I want to use guided alignmen for handeling <unk> and I use multi sources, and I should set aligned file of my first training source. is that correct?
so in this case, does the line numbers or sentences legnth (in the aligned file) has influenc in the result of handeling <nuk>? I mean, is there any differncs which source file i choose to set for the train-alignments?
You should choose the source file for which the alignments were generated. Does it answer your question?
That being said, I would not recommend using guided alignment to handle UNK. It can work but this makes the training procedure more complex and error-prone.
Subword encoding is a first step if you did not get to it yet. You can also look into the --byte_fallback option from SentencePiece to further reduce unknowns.

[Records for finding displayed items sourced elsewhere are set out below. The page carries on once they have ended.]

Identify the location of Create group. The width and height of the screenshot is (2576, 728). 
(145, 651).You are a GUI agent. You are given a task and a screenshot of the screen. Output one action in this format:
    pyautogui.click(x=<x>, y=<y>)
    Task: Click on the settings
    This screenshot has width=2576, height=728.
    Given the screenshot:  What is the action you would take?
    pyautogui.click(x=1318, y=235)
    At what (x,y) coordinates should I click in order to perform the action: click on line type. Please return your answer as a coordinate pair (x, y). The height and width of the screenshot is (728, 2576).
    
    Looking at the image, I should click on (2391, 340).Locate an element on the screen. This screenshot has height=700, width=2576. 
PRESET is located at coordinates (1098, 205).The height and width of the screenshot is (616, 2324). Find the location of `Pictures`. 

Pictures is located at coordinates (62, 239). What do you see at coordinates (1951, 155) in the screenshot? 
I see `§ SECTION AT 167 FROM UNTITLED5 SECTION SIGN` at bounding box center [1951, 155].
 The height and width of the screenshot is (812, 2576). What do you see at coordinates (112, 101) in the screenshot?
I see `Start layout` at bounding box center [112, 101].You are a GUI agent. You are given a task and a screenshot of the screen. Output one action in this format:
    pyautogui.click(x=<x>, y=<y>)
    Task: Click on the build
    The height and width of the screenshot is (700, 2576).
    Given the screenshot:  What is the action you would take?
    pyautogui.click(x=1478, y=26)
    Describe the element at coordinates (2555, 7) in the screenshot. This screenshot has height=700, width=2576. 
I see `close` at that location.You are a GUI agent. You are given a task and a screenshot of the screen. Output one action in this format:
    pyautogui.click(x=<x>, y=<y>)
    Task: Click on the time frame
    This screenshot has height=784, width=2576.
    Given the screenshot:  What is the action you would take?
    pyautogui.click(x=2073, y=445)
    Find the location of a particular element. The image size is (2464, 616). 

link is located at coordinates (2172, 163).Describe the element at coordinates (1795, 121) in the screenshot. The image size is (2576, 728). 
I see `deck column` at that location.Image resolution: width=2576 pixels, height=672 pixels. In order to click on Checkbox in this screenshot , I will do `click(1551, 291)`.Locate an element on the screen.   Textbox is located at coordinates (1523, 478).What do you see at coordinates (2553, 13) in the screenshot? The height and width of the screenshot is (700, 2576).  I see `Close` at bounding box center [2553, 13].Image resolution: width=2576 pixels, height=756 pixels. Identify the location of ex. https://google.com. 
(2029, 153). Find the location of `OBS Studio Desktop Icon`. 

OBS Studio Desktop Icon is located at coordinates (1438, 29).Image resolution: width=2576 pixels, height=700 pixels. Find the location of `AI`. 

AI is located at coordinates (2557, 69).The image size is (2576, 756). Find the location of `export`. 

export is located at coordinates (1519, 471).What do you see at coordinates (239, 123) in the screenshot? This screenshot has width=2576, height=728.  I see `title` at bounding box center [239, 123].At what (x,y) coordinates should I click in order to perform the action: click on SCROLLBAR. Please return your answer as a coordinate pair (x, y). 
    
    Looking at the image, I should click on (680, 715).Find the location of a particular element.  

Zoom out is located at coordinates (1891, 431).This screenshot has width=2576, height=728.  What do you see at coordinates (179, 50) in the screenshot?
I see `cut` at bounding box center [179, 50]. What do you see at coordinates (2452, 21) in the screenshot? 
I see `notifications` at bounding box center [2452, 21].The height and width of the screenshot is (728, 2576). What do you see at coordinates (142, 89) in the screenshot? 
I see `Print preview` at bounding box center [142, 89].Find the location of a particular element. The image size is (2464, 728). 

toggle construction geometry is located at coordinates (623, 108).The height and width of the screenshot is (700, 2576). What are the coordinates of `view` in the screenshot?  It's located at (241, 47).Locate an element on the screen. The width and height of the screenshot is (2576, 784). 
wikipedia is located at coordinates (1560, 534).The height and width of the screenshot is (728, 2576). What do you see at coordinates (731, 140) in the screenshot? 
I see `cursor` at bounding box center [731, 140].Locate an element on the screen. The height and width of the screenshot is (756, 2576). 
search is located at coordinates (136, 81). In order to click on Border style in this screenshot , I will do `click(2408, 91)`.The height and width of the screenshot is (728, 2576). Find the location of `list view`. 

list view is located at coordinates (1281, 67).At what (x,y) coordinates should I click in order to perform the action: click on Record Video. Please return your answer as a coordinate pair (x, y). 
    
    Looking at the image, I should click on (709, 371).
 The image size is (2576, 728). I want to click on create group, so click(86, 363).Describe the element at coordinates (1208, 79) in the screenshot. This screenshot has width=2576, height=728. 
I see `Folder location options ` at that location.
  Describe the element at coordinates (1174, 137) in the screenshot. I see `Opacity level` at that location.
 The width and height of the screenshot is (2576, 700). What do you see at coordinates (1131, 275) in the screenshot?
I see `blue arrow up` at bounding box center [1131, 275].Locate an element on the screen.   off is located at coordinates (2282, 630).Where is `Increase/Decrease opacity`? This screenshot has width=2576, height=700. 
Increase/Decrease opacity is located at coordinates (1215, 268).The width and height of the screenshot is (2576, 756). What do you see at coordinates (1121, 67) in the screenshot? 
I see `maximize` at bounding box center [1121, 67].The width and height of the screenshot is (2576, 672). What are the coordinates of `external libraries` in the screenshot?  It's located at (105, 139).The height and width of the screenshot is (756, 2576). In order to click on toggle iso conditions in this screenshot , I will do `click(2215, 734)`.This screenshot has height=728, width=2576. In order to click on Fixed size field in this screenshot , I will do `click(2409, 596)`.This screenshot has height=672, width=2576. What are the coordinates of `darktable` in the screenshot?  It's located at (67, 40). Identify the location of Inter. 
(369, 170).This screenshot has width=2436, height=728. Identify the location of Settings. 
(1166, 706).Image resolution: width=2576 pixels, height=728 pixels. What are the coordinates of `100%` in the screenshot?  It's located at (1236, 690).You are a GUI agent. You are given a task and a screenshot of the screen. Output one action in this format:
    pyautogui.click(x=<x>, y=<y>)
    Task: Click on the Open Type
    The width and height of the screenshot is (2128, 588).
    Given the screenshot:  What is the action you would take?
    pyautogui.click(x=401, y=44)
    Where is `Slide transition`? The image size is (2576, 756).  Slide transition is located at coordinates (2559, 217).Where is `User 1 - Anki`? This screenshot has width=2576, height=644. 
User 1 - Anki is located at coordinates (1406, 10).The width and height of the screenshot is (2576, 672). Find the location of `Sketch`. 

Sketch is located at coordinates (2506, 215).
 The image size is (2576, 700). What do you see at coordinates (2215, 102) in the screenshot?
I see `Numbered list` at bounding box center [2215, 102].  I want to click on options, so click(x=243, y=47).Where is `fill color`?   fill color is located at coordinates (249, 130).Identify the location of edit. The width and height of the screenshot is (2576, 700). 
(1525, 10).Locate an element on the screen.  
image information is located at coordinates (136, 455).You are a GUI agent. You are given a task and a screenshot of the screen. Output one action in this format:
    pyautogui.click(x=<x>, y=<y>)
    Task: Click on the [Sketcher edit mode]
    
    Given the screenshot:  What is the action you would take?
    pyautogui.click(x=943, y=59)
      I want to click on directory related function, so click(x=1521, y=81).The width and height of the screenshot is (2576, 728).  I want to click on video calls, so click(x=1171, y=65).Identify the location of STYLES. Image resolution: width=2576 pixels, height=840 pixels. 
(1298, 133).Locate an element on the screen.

I think I might explain my intention wrong so just fo r being sure that we are in same page: I use subword and SentencePiece but there is still some <unk> tokens during translation. I want to use train_alignments to put source tokens in translation (instead of <unk>), do you still recommend not to use that?
agian I think I’m doing something wrong, I just set the firs source in train_alignments, but I got this error:
ValueError: 1 alignment files were provided, but 8 were expected to match the number of data files
There are ways to avoid most (if not all) UNK using SentencePiece (see for example --byte_fallback). For this reason, alignments are no longer frequently used to handle UNK. Again, it can work but it is more work and the results are sometimes unexpected. You should try both I guess.
Are you using multi-source, or weighted datasets, or both?
When using multi-source, you should pass the alignment file of the first source with the target.
When using weighted datasets, you should pass one alignment file per dataset.